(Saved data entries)
<<<<

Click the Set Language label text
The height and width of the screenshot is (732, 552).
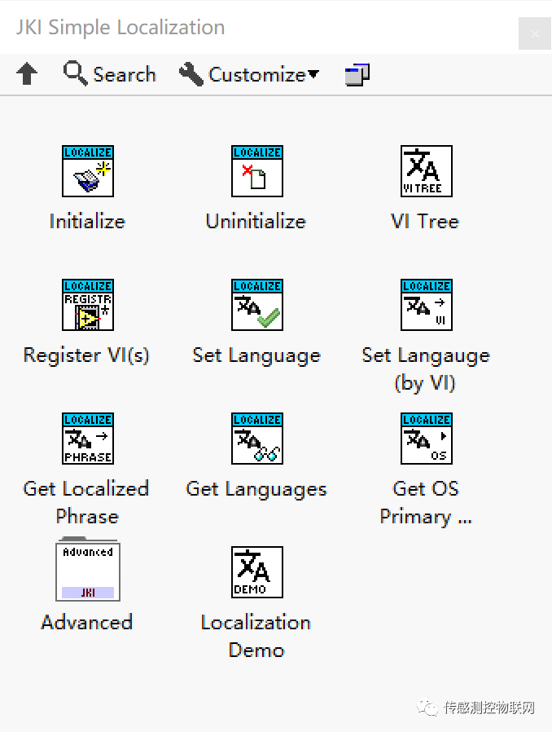coord(256,355)
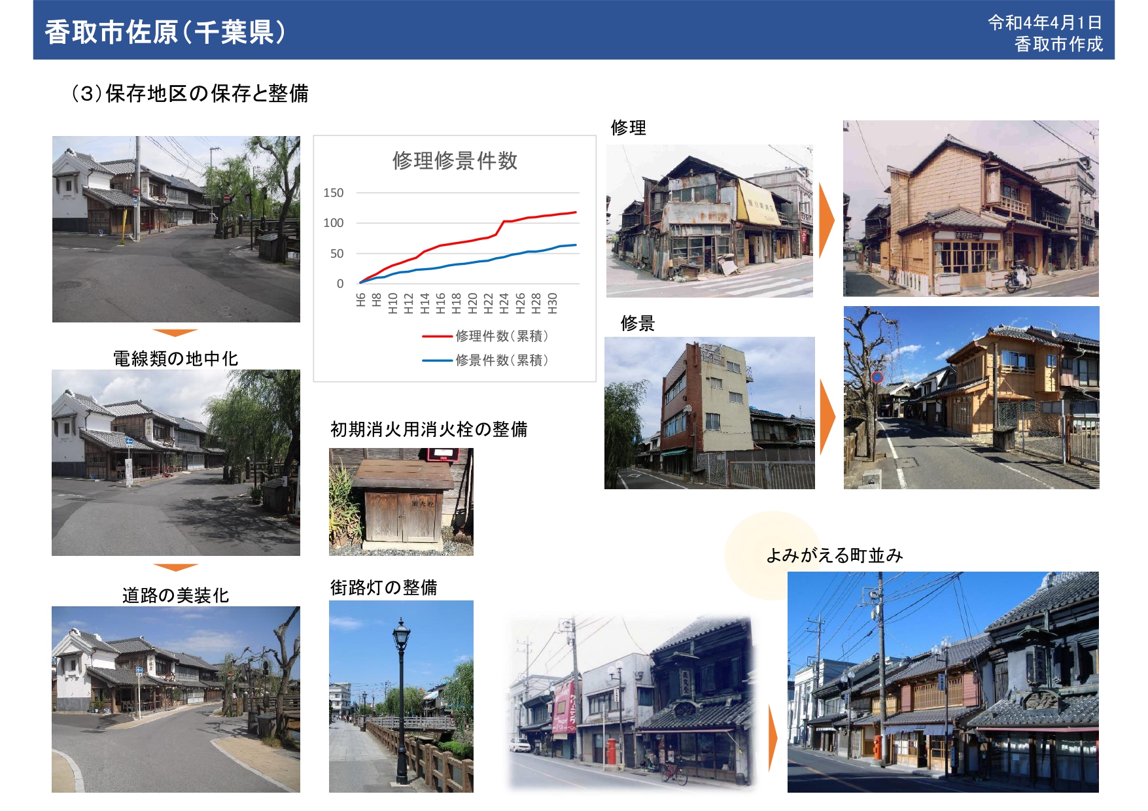The image size is (1148, 811).
Task: Click the orange down arrow above 電線類の地中化
Action: click(x=175, y=333)
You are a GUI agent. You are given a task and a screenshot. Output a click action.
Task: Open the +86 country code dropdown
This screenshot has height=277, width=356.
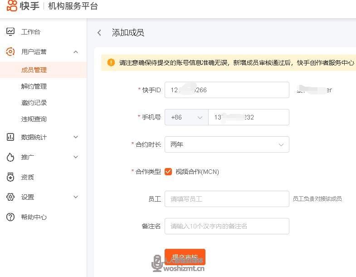click(186, 117)
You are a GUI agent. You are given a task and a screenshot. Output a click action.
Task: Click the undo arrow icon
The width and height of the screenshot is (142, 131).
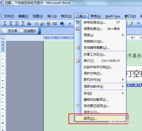pyautogui.click(x=138, y=23)
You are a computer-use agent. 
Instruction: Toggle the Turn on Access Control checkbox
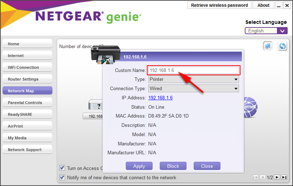pyautogui.click(x=63, y=168)
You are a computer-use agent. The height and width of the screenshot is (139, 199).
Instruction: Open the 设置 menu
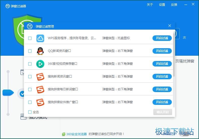[162, 5]
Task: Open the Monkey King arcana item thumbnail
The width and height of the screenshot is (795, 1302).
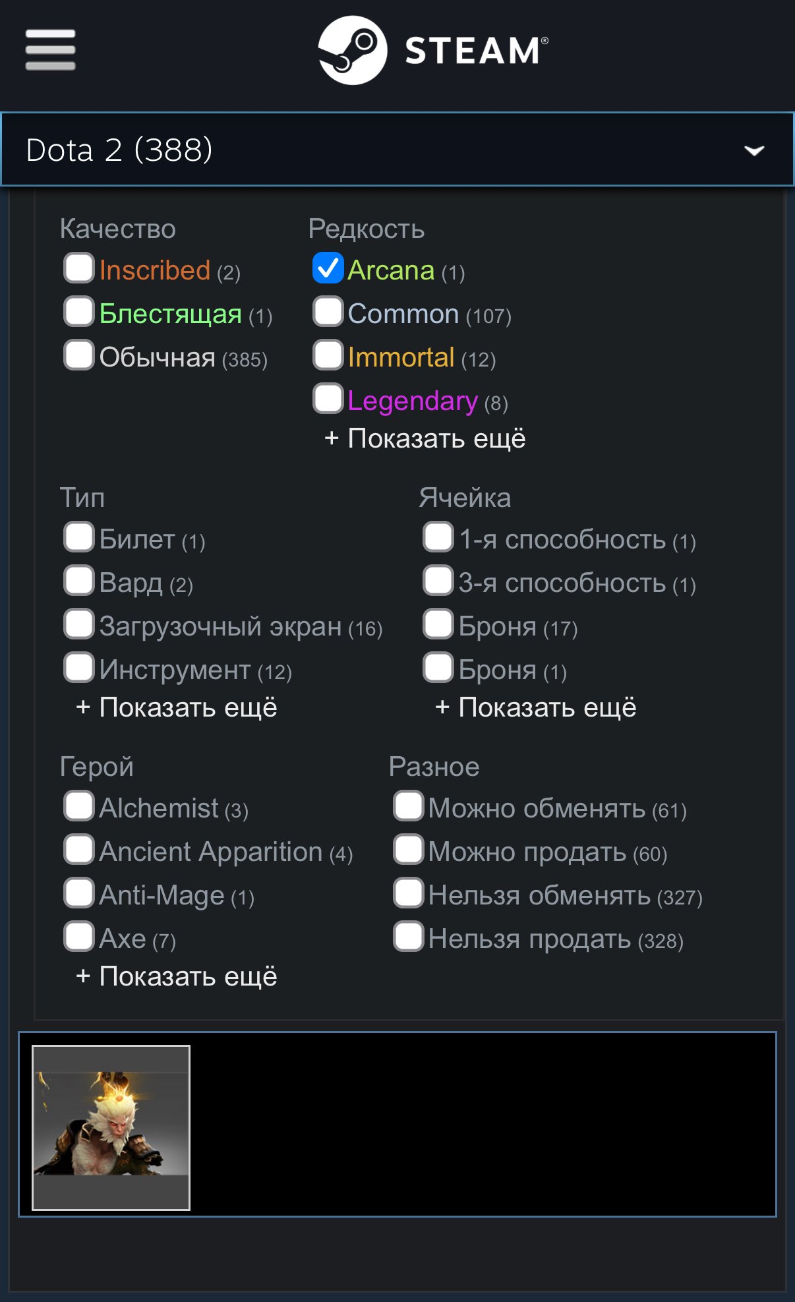Action: 111,1128
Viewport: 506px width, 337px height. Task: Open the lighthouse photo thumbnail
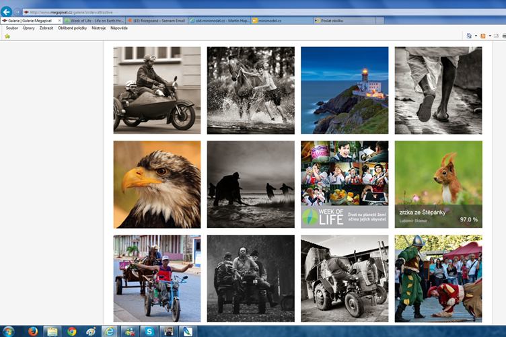click(345, 90)
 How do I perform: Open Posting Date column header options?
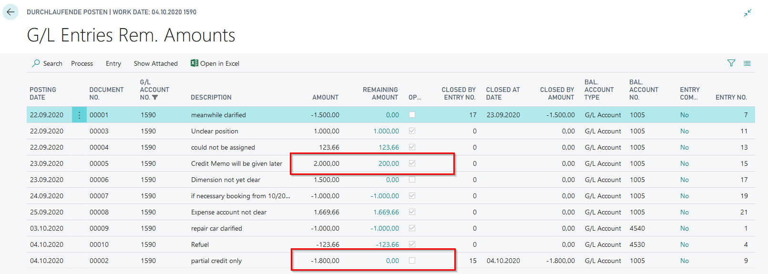pos(43,93)
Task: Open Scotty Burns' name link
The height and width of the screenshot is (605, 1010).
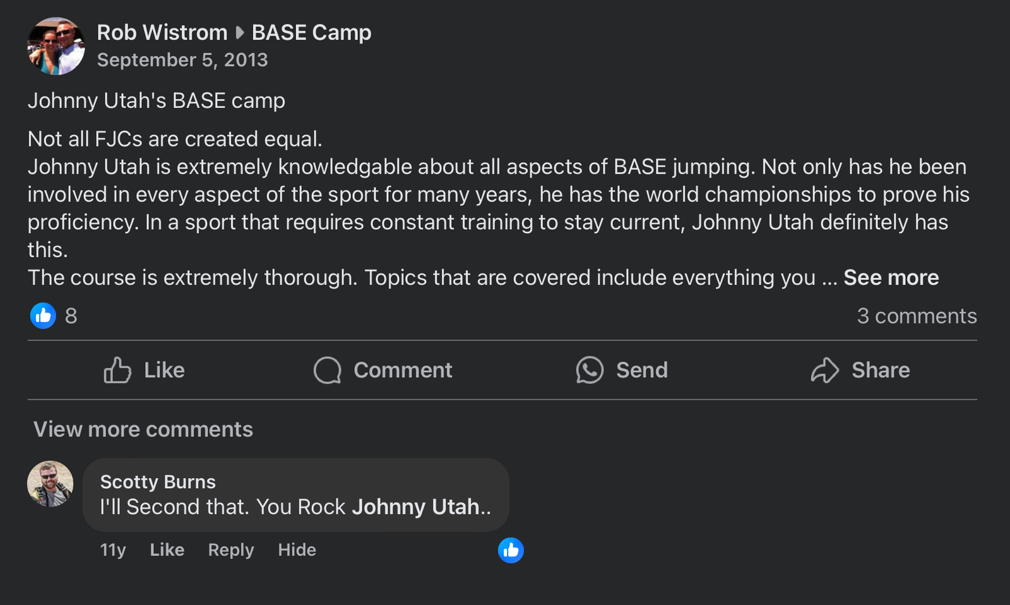Action: pos(158,482)
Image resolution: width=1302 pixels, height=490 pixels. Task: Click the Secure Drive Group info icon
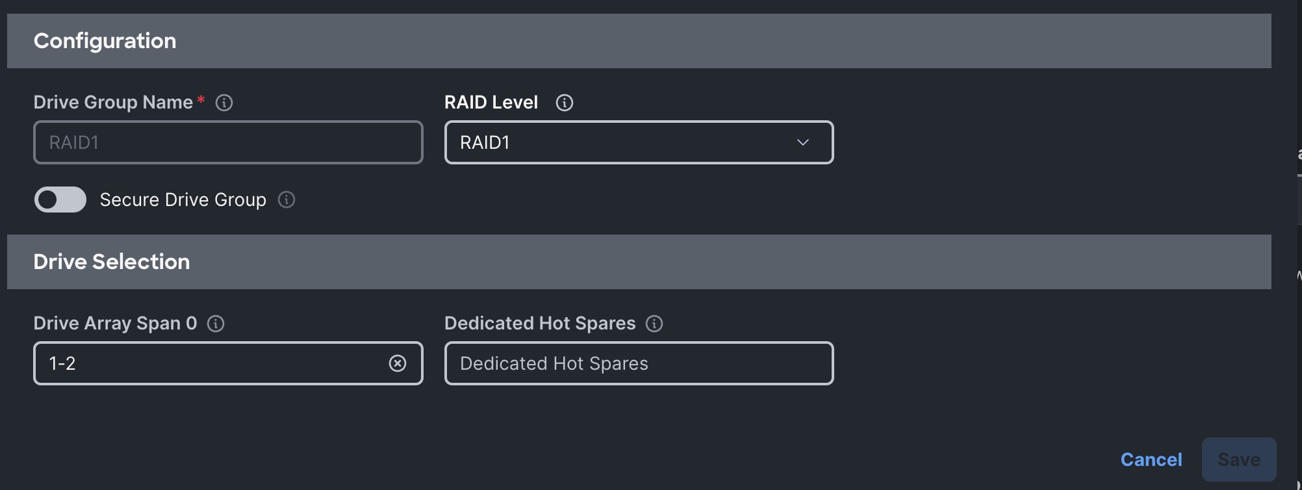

>>>>

• [Task prompt]:
Could you repeat, exactly and with nothing else, the lines from the first line of the records through the line containing "You are a computer-use agent. The"? Leave out the pictures.

• [Exercise result]:
Click the Set Language label text
The height and width of the screenshot is (732, 552).
coord(256,355)
The image size is (1148, 811).
Task: Click the orange down arrow above 電線類の地中化
Action: click(x=175, y=333)
You are a GUI agent. You are given a task and a screenshot. Output a click action.
Task: Open the +86 country code dropdown
This screenshot has height=277, width=356.
click(186, 117)
You are a GUI agent. You are given a task and a screenshot. Output a click action.
Task: Click the undo arrow icon
The width and height of the screenshot is (142, 131).
pyautogui.click(x=138, y=23)
You are a computer-use agent. 
Instruction: Toggle the Turn on Access Control checkbox
pyautogui.click(x=63, y=168)
You are a computer-use agent. The height and width of the screenshot is (139, 199).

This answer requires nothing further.